RPG Inventory System Redesign
Game UI/UX

RPG Inventory System Redesign

Time spent in inventory reduced by 35%

RoleUI/UX Designer
TimelineOct – Dec 2024
ToolsFigma, Unity, Maze, Miro
Team1 Designer, 3 Engineers, 1 Game Director
Challenge

Players spent an average of 22% of total play time in the inventory screen, reporting it felt like 'homework' rather than part of the game.

Solution

A visual, drag-and-drop inventory with smart sorting, equipment preview, and contextual item comparison — designed to feel tactile and fast.

Impact

35% reduction in time spent managing inventory. Players described the new system as 'satisfying' rather than 'necessary'.

My Role

Sole designer. Conducted player interviews, designed all UI, and collaborated with engineers on drag-and-drop implementation.


The Problem

The original inventory was a text-heavy spreadsheet-style list. Players couldn't quickly compare items, had no visual preview of equipment, and sorting required multiple menu interactions. The result: players avoided looting entirely or spent frustrating minutes managing gear after every encounter.

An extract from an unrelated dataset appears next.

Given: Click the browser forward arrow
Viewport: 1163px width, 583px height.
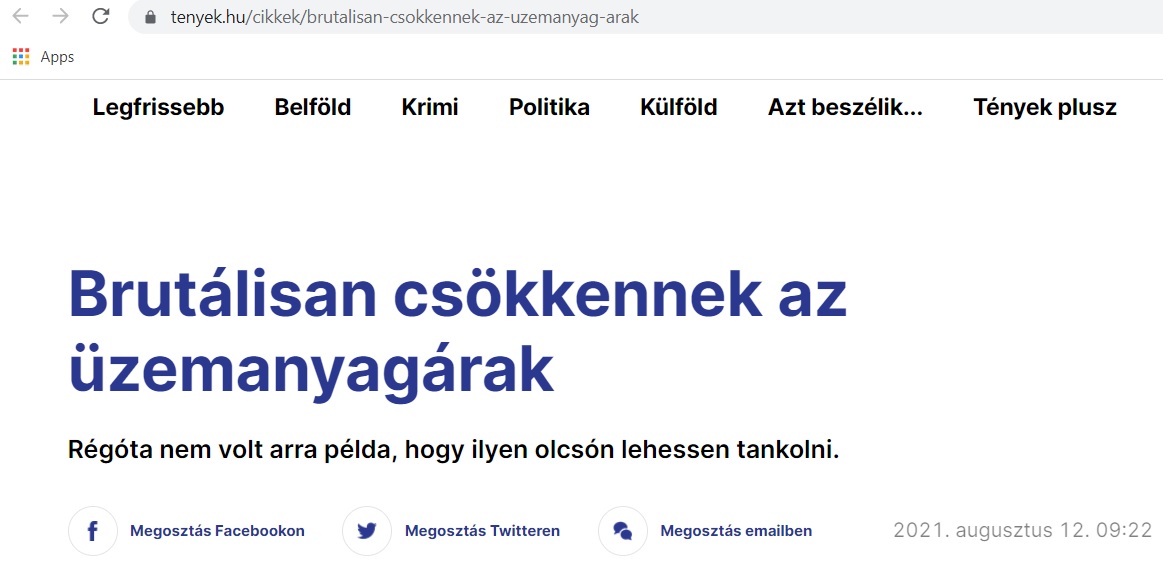Looking at the screenshot, I should point(61,17).
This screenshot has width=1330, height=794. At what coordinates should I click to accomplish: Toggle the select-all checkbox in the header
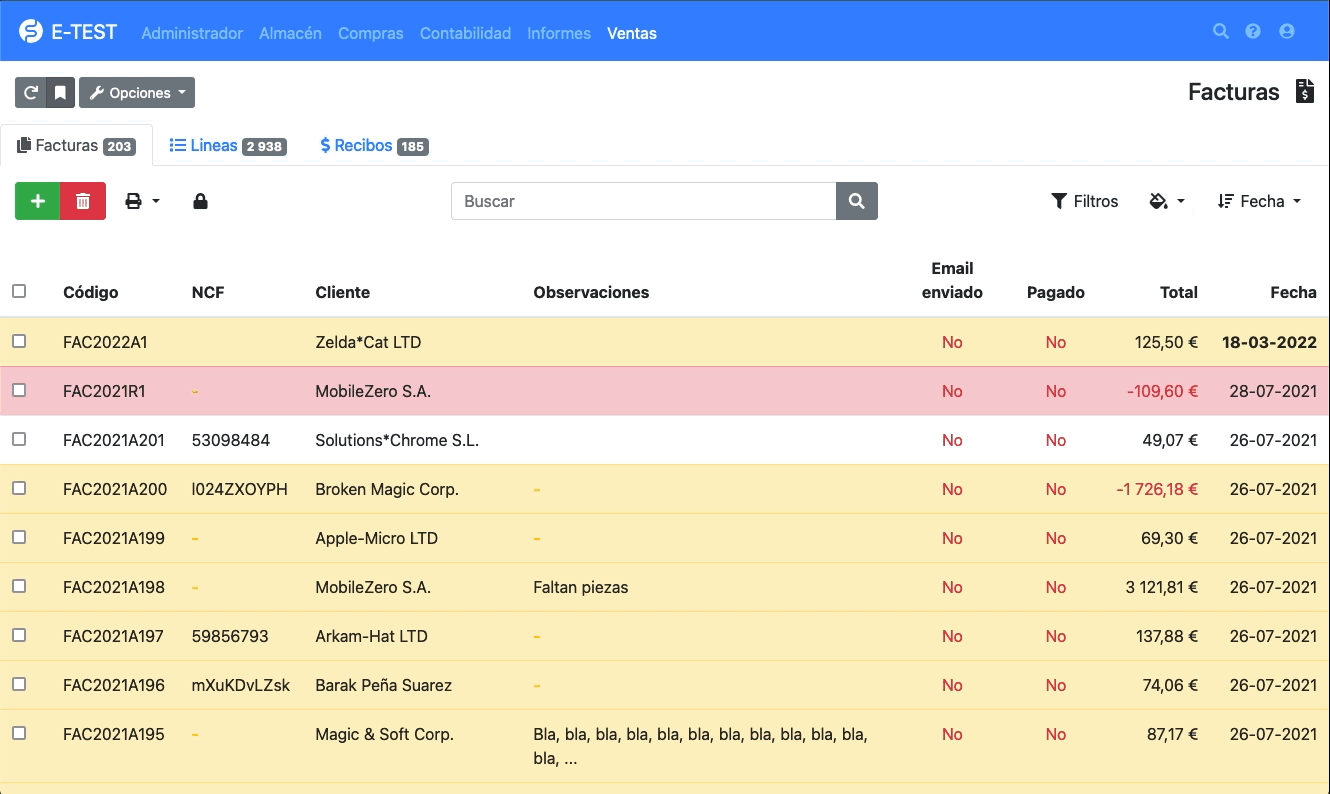point(18,291)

"I dread opening my inventory. It kills the flow every time." — Player survey response

Research & Discovery

I surveyed 150 active players and ran 6 moderated sessions watching people manage their inventory in real time. The data showed three core pain points: no visual hierarchy between item rarities, no quick-compare for equipment, and a sort system that reset every time the inventory was closed.

150Players surveyed
6Moderated sessions
22%Play time in inventory

Design Process

I moved from a list view to a grid with visual item cards. Each card shows the item icon, rarity border colour, and key stat at a glance. Hovering triggers an inline comparison panel against currently equipped gear. Drag-and-drop sorting with persistent preferences completed the picture.

Original text-list inventory
Before: Text list
Visual grid inventory
After: Visual grid

Final Solution

The final inventory features a responsive grid layout, colour-coded rarity borders, one-tap equip, side-by-side stat comparison, and smart auto-sort that remembers player preferences. The character model updates in real-time as gear is equipped.

Final inventory design with equipment preview

Results

-35%Time in inventory
+47%Items looted per session
4.5/5Satisfaction rating

Players started engaging with loot again. The looting rate per session jumped 47% because managing items was no longer a punishment. Multiple players described the new inventory as 'one of the best parts of the game'.

Reflection

The biggest insight was that inventory management is gameplay, not a break from it. When you treat it as a design problem worth solving — with the same care you'd give combat or movement — players notice and engage. I'd love to explore haptic feedback on mobile for the drag-and-drop interactions next.